From Copilots to Autonomous API Development Automation
AI agents in API development automation are specialised software assistants that independently plan, execute, and verify tasks across the API lifecycle, including design, coding, automated API testing, documentation, troubleshooting, and governance within a cloud-native AI platform. This marks a clear shift from line-by-line code completion to workflow-level automation. Instead of helping one developer write a function, these agents take ownership of whole segments of work, from initial requirements to CI/CD integration. The goal is to eliminate repetitive manual effort in API management while improving consistency and reliability across complex distributed systems. At the same time, they keep human engineers in the loop as supervisors and architects. As organisations connect more applications and intelligent services through APIs, this new model aims to prevent context overload, reduce brittle dependencies, and free teams to focus on architecture, product strategy, and higher-value experimentation.
Postman’s AI Engineer: A Cloud-Native AI Platform for API Work
Postman’s AI Engineer is a cloud-native AI agent that takes on the full surface of API work: development, automated API testing, documentation, exploration, and CI/CD integration. According to Postman, it is powered by a context graph that stores how each API was built, changed, and governed over time, giving the agent institutional memory rather than generic pattern-matching. Triggered from a pull request, Slack, the Postman CLI, or the Postman app, the AI Engineer spins up a secure sandbox, executes tasks, and returns verified artifacts such as collections, test results, OpenAPI specs, and temporary cloud workspaces. This allows teams to run full QA on every pull request, investigate production issues by tracing dependencies, and generate documentation for previously neglected endpoints. The emphasis on context, execution, and governance means the agent can act autonomously while still fitting cleanly into existing engineering workflows and approval gates.

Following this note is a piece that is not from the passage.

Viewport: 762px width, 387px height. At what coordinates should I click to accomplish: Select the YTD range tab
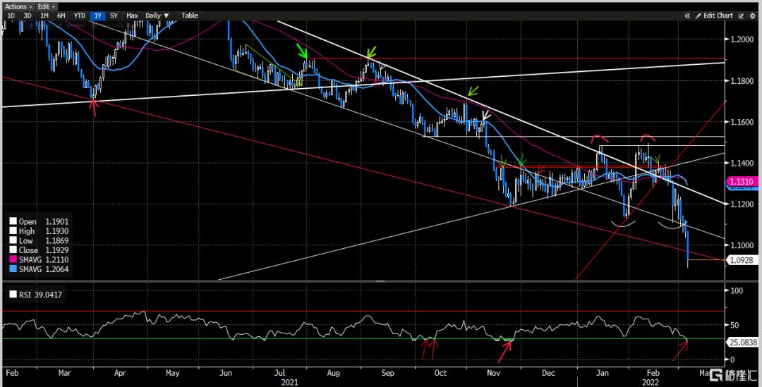tap(79, 16)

Endava’s Agent Network: AI Agents for Software Delivery at Scale
Endava is taking AI agents in software delivery a step further by building a network of specialised models that span the fullstack. Instead of a single assistant, they define many agents, each with clear responsibility: one transforms business requirements into user stories, another generates boilerplate logic and runs unit tests, while a separate reviewer scans pull requests for vulnerabilities and formatting issues. These modular blocks can be chained into custom workflows for different projects, such as frontend development, API testing, accessibility checks, or data pipeline construction. An engineer initiates the work, but the agent network coordinates the sequence of steps to completion, handing tasks between agents as needed. This approach stretches automation across the entire pipeline and turns the AI platform into an operational backbone, with human developers focusing on defining problems, selecting workflows, and validating results rather than manually writing and checking every piece of code.

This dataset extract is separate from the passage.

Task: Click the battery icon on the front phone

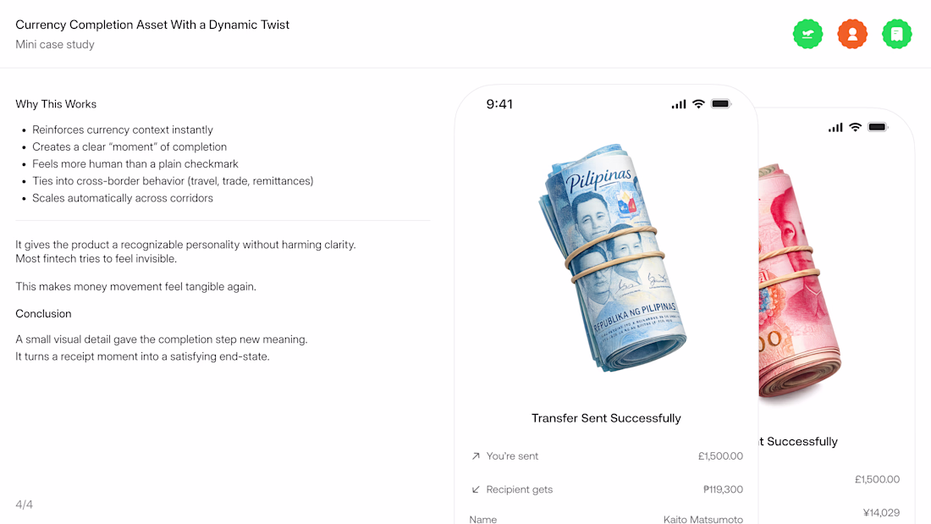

Reducing Manual API Work and Rethinking Developer Roles
Both Postman’s AI Engineer and Endava’s agent network aim to reduce manual work in API management and broader software delivery. By automating testing, documentation, and root cause analysis, agents relieve teams from repetitive chores that often delay releases and weaken quality. They also help address the capacity gap that leaves many APIs untested or undocumented, which leads to hidden dependencies and brittle systems. As agents take on execution, the developer role shifts toward systems thinking: shaping architecture, defining acceptance criteria, choosing appropriate agent workflows, and enforcing governance policies. Endava is investing in training to build an AI-native mindset where engineers constantly spot automation opportunities and contribute new agents to their shared library. Guardrails such as secure data policies, automated scanning, and human sign-off for core components remain essential to keep agent-produced code reliable and safe for production environments.

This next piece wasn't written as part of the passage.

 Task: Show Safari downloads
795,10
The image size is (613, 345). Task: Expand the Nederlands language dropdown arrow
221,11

From Single Copilots to Coordinated Agent Networks
The move from individual AI copilots to coordinated agent networks signals a broader change in enterprise automation strategy. Earlier tools focused on augmenting a single developer at the editor level; now, platforms like Postman and Endava orchestrate many specialised agents across the entire development lifecycle. This coordinated model suits API development automation, where the work spans requirements, code, tests, documentation, and long-term governance. It also makes it easier to standardise workflows and embed compliance checks directly into the pipeline. As organisations adopt these patterns, the API layer becomes both the interface for applications and the operating ground for AI agents. Teams that adapt their processes, skills, and guardrails to this reality can gain speed and consistency, while those that treat agents as simple code autocompleters may miss the chance to reimagine how software is delivered and maintained.